Halhed befriended Richard Brinsley Sheridan at Harrow school and they collaborated in a translation of Aristaenetus. At Oxford he studied Arabic and proceeded in the Company service to India, where, at the suggestion of Warren Hastings, he translated the Gentoo code. In 1778 he published a Bengali grammar, having under Hastings’s patronage set up a printing press at Hooghly, the first in British India. He showed himself to be a pioneer of Indo-European philology. On his return to England in 1782, he acted as agent for the nawab of Oudh until 1786, when the court of directors prohibited it. As a trusted friend of Warren Hastings, he took his part in East India House debates, and kept him informed of attempts there and in Parliament to secure his recall from Bengal. He was no mere tool of Hastings, and in 1784, announcing to him his intention to return to Bengal whenever a vacancy in the committee of revenue occurred, stressed that he wished for ‘an appointment conferred by the sole authority of my immediate employers, unconnected with any party influence or interposition’.
At the election of 1790 Halhed was an unsuccessful candidate at Leicester. On 21 June there was a newspaper report of his coming in for a vacancy caused by the return of the Hon. Edward James Eliot for two seats (both on the family interest), but he did not do so.

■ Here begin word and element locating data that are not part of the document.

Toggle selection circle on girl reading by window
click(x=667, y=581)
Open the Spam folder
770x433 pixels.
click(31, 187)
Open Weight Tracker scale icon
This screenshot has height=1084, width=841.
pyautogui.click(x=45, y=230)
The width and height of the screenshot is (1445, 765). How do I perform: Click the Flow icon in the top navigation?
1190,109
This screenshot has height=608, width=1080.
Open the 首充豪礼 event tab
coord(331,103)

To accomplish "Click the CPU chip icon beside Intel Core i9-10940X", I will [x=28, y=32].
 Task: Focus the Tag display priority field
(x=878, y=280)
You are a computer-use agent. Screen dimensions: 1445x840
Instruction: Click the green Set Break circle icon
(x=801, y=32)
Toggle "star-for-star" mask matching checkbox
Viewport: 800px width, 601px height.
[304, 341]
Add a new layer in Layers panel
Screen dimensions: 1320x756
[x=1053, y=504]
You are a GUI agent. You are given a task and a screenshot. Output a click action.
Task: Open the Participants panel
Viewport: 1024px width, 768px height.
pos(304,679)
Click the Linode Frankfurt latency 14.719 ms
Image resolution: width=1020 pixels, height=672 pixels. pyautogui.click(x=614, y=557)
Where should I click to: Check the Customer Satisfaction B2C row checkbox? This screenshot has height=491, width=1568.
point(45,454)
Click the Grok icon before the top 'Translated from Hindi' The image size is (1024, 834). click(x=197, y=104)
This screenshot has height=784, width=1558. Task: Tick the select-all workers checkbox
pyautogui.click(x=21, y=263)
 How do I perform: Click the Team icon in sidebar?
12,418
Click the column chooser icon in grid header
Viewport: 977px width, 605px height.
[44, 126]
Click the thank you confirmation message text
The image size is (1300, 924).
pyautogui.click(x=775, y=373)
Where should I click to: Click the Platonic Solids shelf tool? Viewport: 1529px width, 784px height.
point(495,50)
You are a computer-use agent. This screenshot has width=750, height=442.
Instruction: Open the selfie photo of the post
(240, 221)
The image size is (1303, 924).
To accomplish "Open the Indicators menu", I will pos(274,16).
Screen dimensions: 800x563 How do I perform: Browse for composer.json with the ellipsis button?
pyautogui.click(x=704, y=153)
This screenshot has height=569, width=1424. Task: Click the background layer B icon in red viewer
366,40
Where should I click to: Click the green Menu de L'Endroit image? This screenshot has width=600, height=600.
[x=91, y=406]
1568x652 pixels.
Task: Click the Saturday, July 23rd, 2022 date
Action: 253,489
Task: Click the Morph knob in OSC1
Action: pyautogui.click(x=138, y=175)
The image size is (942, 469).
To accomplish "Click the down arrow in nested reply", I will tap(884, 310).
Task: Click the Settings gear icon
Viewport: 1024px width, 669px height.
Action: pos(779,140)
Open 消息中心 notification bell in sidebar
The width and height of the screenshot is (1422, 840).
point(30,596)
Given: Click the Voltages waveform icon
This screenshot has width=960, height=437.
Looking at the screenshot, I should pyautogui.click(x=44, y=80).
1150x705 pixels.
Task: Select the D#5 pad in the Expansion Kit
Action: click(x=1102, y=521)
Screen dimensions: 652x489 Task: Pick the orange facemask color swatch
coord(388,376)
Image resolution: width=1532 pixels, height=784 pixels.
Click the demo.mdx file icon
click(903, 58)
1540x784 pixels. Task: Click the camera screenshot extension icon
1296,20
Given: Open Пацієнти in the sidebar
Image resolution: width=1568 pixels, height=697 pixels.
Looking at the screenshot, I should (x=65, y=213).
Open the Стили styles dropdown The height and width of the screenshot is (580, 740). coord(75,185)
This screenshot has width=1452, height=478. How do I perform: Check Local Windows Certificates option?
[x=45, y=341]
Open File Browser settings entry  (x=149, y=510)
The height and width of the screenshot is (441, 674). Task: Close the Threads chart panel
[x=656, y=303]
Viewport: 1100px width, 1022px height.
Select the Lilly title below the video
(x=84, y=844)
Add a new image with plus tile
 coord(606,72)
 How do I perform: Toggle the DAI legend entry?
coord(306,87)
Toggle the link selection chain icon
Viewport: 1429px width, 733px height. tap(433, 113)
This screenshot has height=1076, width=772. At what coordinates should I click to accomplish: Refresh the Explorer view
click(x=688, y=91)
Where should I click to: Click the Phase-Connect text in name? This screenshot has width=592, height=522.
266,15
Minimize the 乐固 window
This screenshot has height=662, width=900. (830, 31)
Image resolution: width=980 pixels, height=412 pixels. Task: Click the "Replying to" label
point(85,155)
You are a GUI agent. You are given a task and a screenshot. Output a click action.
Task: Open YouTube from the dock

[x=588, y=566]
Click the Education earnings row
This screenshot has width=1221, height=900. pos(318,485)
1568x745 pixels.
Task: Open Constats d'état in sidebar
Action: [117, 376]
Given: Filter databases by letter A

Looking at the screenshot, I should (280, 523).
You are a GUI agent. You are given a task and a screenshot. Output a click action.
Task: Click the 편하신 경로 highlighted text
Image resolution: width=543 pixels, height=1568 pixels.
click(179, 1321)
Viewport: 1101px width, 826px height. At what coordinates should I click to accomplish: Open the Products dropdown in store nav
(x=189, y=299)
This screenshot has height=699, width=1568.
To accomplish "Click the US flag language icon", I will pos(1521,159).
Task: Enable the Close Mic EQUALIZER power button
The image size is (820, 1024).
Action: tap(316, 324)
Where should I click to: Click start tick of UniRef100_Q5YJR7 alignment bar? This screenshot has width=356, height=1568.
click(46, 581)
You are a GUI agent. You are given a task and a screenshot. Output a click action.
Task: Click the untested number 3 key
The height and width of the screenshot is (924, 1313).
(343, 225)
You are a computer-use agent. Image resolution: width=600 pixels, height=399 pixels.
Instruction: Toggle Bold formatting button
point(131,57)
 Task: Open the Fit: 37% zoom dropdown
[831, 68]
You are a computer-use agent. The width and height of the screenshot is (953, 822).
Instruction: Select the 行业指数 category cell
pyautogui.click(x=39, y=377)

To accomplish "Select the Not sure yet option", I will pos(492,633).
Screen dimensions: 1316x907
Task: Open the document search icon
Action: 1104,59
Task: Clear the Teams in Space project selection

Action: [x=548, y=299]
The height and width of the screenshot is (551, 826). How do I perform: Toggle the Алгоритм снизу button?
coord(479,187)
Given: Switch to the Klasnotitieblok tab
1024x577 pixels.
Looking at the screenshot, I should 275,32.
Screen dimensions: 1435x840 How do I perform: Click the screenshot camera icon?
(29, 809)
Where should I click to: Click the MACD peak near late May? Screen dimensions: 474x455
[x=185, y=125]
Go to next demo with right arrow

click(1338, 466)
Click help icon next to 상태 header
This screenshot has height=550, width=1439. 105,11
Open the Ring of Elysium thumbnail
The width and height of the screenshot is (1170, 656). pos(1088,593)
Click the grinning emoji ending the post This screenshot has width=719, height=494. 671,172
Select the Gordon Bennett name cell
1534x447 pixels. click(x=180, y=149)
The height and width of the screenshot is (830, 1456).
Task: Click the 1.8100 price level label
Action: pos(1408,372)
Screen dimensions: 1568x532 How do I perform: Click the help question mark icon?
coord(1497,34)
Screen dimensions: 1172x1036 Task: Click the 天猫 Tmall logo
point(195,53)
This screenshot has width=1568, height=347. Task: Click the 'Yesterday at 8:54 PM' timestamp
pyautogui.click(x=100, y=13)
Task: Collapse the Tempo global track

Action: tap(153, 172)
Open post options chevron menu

The day before this last speech occurred an event which determined Halhed’s political fate. Richard Brothers,
could not prevail upon him to let me know if his convert Mr Halhed meant to favour the House of Commons with a viva voce warning—which I should really have been very glad to learn: as I had remarked Mr H. two or three days since in the House, watching the Speaker’s eye with great earnestness and anxiety, as if he was bent upon seizing the first opportunity of indemnifying himself for the long silence which he has so unwillingly preserved for these three years.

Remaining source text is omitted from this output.